What the exercise asks: All of the data below should be output exactly as given.

Stored records:
==========

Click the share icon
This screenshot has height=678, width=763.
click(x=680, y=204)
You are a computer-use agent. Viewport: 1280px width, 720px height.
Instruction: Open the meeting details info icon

==========

Exercise response:
Click the share icon
This screenshot has height=678, width=763.
click(x=680, y=204)
You are a computer-use agent. Viewport: 1280px width, 720px height.
Instruction: Open the meeting details info icon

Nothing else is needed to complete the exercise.